Parts of the exercise
[A] In the mountain lion article, what year did the National Park Service begin its study of mountain lions in the Santa Monica Mountains area?
[B] Repeat the passage of the mountain lion article starting with "What You Need" and going on through "of mountain lions.".
[C] What comes next in the mountain lion article? Write the text that follows its last sentence.

SAN FERNANDO VALLEY, Calif. — An unprecedented baby boom in the Santa Monica Mountains has the National Park Service dubbing 2020 the "summer of kittens."
Five dens were discovered in just the last three months: four in the Santa Monica Mountains and one in Simi Hills, where a total of 13 brand-new mountain lion cubs were found.
What You Need To Know
- Five dens with a total of 13 mountain lion kittens were discovered between May and August
- Four were found in the Santa Monica Mountains, while one was found in Simi Hills
- Mountain lion P-63 is believed to have fathered at least three of the litters
- The National Park Service has been studying mountain lions in the Santa Monica Mountains area since 2002
Jeff Sikich, a wildlife biologist with the National Park Service, started his job in the Santa Monica Mountains National Recreation Area in 2002, the very year the service began their long term study of mountain lions.
He says it's the best job in the world, and he's clearly devoted to it. “So first thing I do when I wake up is I look at the mountain lions," he said. "No matter where I am, vacation or not. It’s super interesting to look on a map and see where they are going."

Record set
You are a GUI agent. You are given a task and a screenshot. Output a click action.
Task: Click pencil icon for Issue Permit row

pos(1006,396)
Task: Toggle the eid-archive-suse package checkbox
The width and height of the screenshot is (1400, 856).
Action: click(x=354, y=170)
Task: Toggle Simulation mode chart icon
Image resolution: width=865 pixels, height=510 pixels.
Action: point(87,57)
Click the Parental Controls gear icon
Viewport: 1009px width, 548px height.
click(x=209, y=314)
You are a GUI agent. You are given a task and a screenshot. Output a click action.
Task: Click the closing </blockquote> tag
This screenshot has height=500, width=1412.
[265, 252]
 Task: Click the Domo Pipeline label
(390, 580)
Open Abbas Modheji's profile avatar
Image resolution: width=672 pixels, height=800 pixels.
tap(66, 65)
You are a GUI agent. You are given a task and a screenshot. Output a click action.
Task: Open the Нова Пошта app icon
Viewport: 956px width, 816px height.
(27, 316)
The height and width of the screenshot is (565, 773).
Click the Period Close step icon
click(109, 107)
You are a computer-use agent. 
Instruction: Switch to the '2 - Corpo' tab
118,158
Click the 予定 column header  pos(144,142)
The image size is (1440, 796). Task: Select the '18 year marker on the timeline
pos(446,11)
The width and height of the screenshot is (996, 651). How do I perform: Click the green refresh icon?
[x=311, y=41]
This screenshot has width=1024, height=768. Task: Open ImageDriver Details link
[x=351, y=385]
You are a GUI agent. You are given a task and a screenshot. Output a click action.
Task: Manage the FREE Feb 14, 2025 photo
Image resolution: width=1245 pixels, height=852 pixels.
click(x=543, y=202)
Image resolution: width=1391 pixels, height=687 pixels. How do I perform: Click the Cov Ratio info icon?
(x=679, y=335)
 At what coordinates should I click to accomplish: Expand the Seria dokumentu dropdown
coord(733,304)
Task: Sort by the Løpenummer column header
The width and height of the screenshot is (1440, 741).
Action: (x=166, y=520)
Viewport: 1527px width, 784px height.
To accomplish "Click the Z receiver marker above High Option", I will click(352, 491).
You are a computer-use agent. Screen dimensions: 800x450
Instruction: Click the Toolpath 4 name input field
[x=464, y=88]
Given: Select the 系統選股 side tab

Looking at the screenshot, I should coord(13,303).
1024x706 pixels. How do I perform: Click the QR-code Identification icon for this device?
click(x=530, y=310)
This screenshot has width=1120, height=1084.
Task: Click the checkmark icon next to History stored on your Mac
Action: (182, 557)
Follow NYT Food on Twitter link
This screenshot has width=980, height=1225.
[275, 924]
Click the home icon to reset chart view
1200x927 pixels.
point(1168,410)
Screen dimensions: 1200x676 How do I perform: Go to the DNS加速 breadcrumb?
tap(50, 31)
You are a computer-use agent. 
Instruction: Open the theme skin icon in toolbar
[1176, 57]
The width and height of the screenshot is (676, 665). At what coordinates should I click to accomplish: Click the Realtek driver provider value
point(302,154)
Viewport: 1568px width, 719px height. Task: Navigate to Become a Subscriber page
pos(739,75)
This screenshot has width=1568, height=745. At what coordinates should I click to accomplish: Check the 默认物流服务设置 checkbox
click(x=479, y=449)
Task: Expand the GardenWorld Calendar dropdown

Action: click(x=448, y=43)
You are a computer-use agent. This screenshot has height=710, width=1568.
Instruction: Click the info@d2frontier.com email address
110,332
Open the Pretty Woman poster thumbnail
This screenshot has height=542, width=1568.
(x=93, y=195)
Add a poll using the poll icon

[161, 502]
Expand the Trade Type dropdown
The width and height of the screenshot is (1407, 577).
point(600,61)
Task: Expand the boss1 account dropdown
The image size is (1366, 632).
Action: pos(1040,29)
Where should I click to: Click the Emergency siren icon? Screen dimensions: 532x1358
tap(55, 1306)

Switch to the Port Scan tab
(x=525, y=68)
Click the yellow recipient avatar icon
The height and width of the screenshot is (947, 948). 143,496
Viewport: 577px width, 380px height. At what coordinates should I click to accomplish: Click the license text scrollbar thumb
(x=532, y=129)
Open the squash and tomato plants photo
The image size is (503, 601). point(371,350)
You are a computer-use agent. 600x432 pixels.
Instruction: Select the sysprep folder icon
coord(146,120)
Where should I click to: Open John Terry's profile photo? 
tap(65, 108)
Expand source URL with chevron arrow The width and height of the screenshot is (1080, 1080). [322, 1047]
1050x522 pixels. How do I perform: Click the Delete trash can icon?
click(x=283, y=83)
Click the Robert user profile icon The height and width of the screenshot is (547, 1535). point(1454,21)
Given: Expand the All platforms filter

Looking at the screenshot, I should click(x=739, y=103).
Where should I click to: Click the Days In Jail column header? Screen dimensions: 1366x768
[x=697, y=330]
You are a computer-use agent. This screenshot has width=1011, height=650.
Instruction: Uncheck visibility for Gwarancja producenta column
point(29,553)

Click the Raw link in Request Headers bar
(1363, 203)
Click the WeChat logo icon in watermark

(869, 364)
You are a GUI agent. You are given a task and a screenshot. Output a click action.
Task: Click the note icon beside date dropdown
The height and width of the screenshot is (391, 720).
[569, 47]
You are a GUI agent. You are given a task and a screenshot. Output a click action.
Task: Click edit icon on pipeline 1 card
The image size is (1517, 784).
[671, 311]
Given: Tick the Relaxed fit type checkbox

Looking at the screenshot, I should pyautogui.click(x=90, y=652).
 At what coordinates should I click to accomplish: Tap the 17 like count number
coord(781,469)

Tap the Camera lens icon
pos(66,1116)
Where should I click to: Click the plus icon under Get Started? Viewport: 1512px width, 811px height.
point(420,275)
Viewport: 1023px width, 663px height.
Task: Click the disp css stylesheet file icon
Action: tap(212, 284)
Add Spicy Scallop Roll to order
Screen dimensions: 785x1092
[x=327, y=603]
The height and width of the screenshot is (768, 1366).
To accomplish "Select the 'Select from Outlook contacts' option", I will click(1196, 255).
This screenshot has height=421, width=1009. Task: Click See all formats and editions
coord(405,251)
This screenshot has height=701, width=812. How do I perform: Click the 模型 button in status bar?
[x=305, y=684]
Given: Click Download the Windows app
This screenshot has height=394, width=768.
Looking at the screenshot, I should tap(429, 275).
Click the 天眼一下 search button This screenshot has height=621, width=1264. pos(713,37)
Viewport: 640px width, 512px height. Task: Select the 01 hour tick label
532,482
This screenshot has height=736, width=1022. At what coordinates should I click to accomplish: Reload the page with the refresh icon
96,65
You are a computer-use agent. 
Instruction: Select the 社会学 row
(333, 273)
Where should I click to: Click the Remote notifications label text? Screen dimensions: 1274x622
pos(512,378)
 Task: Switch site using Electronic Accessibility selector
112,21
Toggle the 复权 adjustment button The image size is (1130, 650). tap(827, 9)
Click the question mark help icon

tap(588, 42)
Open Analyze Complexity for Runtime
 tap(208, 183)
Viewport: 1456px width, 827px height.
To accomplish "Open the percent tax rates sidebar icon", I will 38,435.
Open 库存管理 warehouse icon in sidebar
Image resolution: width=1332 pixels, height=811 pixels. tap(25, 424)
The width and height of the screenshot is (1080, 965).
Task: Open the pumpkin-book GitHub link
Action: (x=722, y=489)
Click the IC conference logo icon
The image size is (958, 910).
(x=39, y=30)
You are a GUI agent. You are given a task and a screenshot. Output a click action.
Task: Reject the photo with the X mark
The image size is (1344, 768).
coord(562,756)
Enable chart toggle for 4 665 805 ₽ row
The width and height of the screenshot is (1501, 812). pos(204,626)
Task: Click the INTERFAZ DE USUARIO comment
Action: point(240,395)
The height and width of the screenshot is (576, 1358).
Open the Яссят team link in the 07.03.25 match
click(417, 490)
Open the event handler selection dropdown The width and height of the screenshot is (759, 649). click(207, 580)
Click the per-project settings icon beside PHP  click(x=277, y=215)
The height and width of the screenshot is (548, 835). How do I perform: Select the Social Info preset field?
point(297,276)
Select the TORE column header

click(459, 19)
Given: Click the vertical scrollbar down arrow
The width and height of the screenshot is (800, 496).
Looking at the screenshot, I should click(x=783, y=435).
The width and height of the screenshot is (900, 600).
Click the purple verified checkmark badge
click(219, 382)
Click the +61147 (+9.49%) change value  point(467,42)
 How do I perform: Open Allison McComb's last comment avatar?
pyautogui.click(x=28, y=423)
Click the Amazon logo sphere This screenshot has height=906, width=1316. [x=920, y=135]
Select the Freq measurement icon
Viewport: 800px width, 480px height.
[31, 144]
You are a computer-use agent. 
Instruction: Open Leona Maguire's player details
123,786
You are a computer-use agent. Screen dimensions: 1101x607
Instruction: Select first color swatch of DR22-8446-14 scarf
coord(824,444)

Outputs for the tasks
[A] 2002

[B]
What You Need To Know
- Five dens with a total of 13 mountain lion kittens were discovered between May and August
- Four were found in the Santa Monica Mountains, while one was found in Simi Hills
- Mountain lion P-63 is believed to have fathered at least three of the litters
- The National Park Service has been studying mountain lions in the Santa Monica Mountains area since 2002
Jeff Sikich, a wildlife biologist with the National Park Service, started his job in the Santa Monica Mountains National Recreation Area in 2002, the very year the service began their long term study of mountain lions.

[C]
Sikich said the discovery of five litters is great news for a number of reasons. For one thing, having so many dens after the Woolsey Fire is a welcome surprise. "It was such an intense fire, it just scorched the earth," he said. "So it just eliminated habitat for most animals, at least in the near term."
Sikich also believes that at least three of the five litters were fathered by P-63, an adult male who migrated from north of the freeway to the south side of the 101. “It’s likely that he brought new genetic material in, which is definitely positive," he explained. "That’s what our population is really needing."
That's because the Santa Monica Mountains have some of the lowest genetic diversity ever recorded, a threat to their future survival in the region.
Sikich is excited to welcome the new faces, but getting to cuddle the kittens is the result of a lot of detailed work. The search for a den starts with dots and data. By tracking the GPS collars of adult lions, he starts to notice patterns. Mountain lions are solitary animals, so it's always a good sign when he spots a male and a female traveling together for a couple of days.
“I circled 90 days on my calendar from that point because that’s the gestation period for a mountain lion," said Sikich. "Once I saw that female start to exhibit denning behavior — you know, staying in one spot — then I knew, OK, there’s probably a den there.”
Finding it in-person takes a team. A few members use telemetry to keep tabs on the mom, making sure she’s out of the way — "hunting or feeding on a kill, or just taking a break from the kittens," Sikich said.
That's when other researchers hike to about 50 meters from where they think the den may be, and then one of them — usually Sikich — starts the real search.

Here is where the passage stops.